Thanks to Helix Code, GNOME had a large presence at the Linux Business
Expo. The Helix Code booth had frequent demonstrations of Evolution
and Red
Carpet: Helix Code's dependency-solving package installer.
Red Carpet is slated for release in January, and it offers a
subscription-based tool for keeping track of software, installing new
packages, and making sure all dependencies between packages are met.

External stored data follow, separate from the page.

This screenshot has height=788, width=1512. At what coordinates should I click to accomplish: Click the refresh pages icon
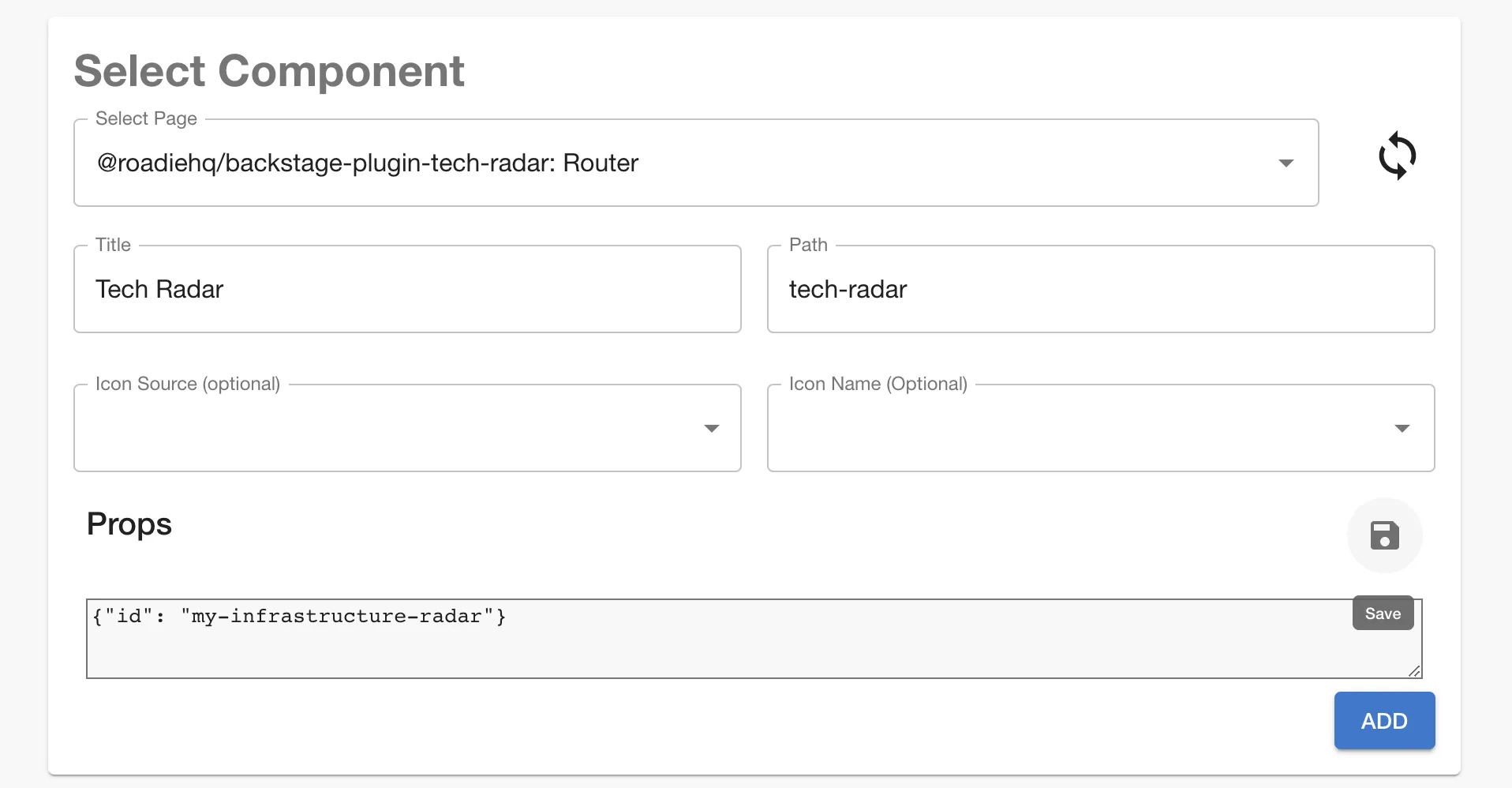coord(1397,156)
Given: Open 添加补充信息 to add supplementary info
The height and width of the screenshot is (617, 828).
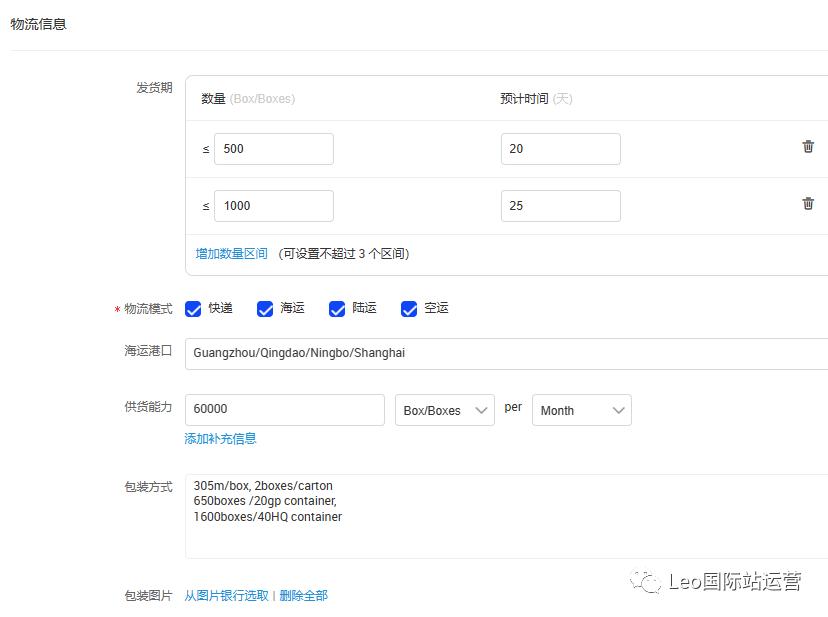Looking at the screenshot, I should click(220, 438).
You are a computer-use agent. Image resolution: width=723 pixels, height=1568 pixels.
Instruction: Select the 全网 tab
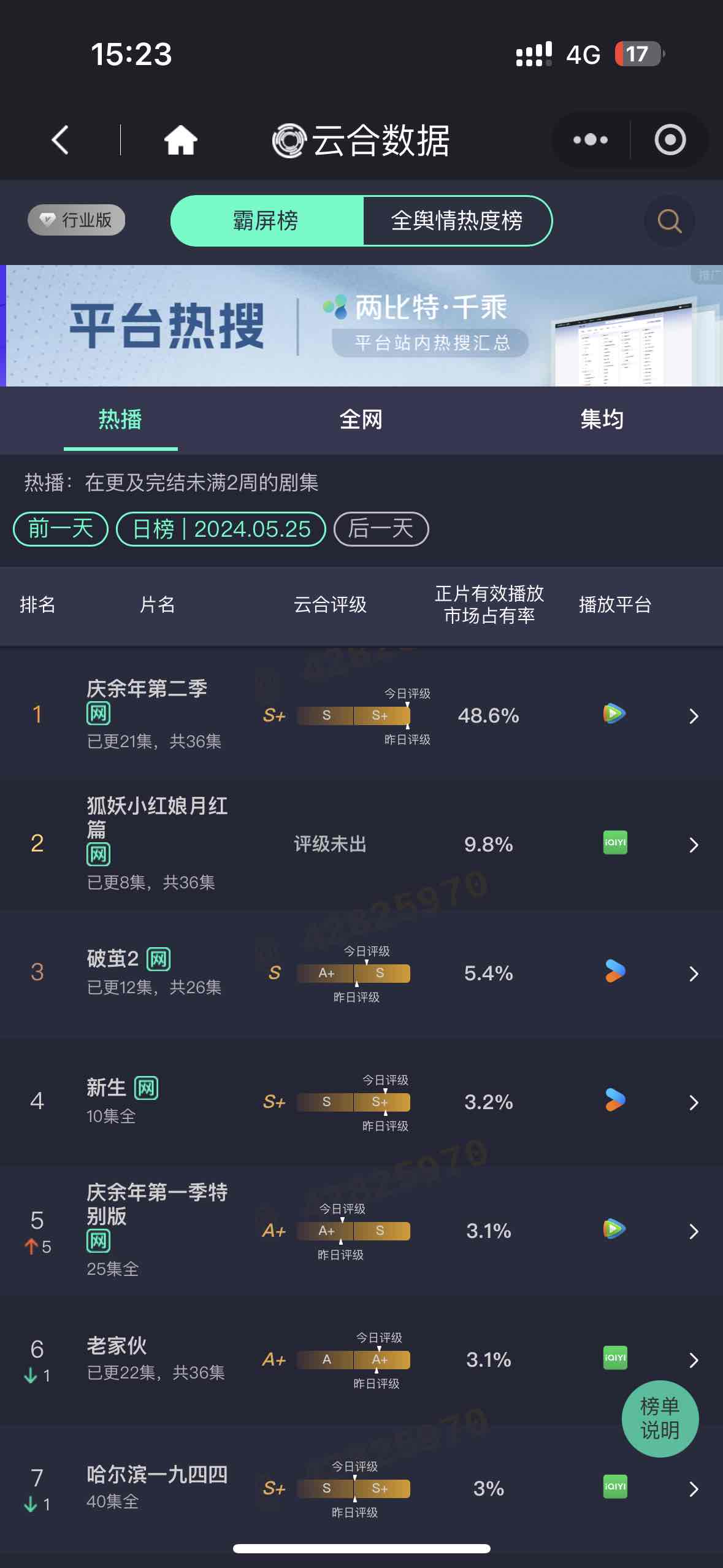pos(361,420)
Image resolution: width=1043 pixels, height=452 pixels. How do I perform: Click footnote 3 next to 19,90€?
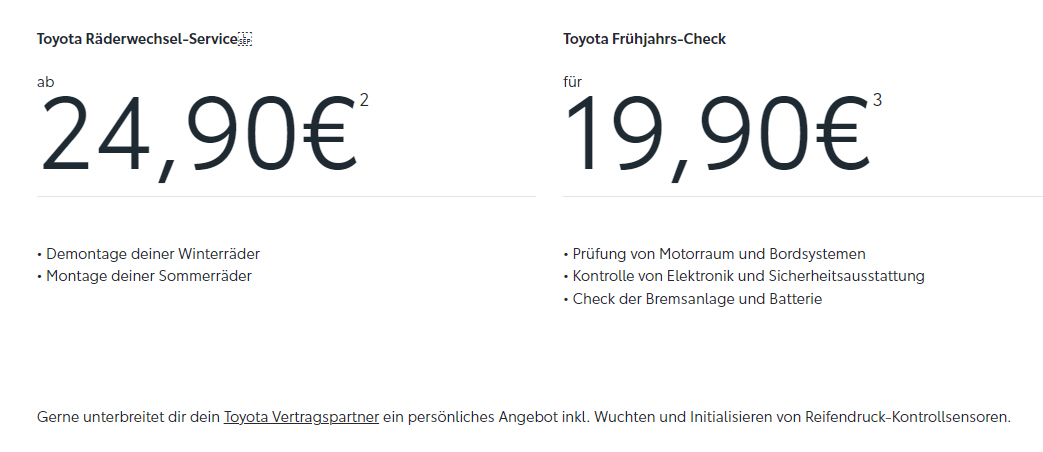point(877,100)
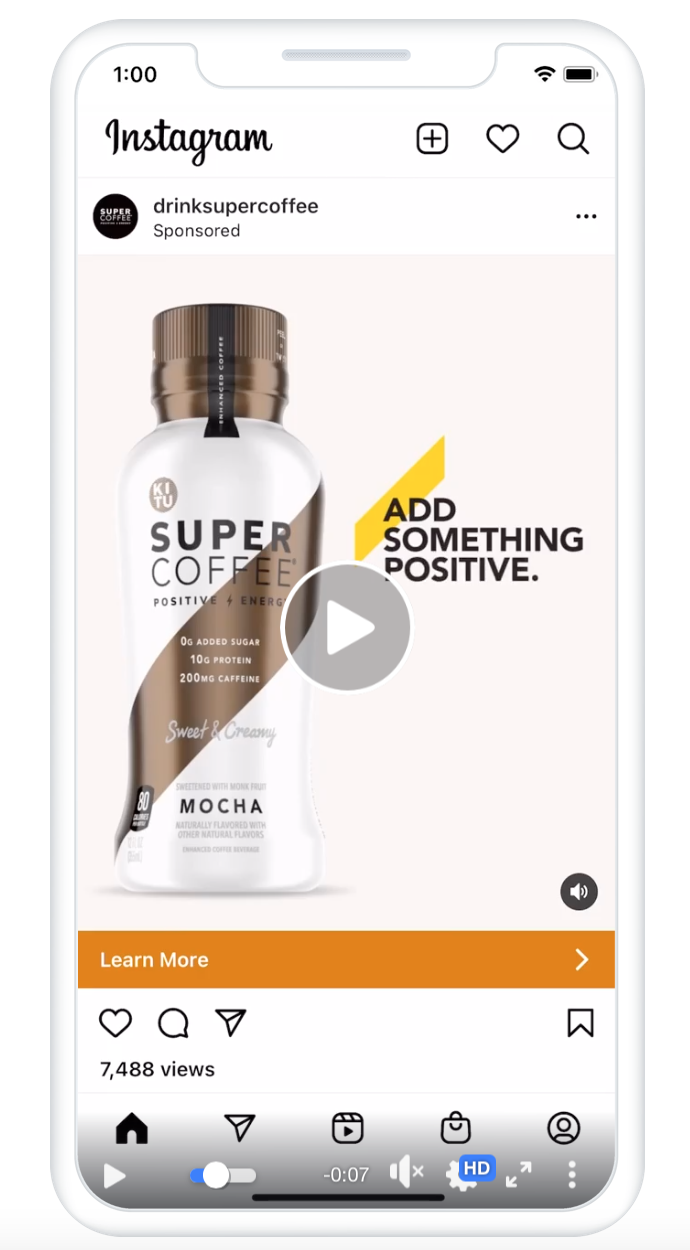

In addition, Red Carpet will offer the opportunity to undo operations
on packages, meaning if you accidentally remove a whole slew of
packages as the result of one of those occasional nightmare dependency
chains, it will be fairly easy to get them all back and put things
back to normal.
According to some Helix Code folks I spoke to during a demo, Red
Carpet will also, as with the Helix Code GNOME Updater, take advantage
of Helix Code's Akamai-based distribution, meaning downloads will be
fast.
The thing I most walked away with from the Helix Code booth, though,
is a sense of enthusiasm. There's an active community of developers
within the company who clearly enjoy the work they're doing. The
impromptu tour I got of Evolution from several of Helix Code's hackers
was informative, and enough to make me decide to defer that promised
look until I can build it from CVS: there are some features (including
some exceptional stuff in the calendar) that are present in CVS that
the latest preview doesn't offer. It will be worth the wait.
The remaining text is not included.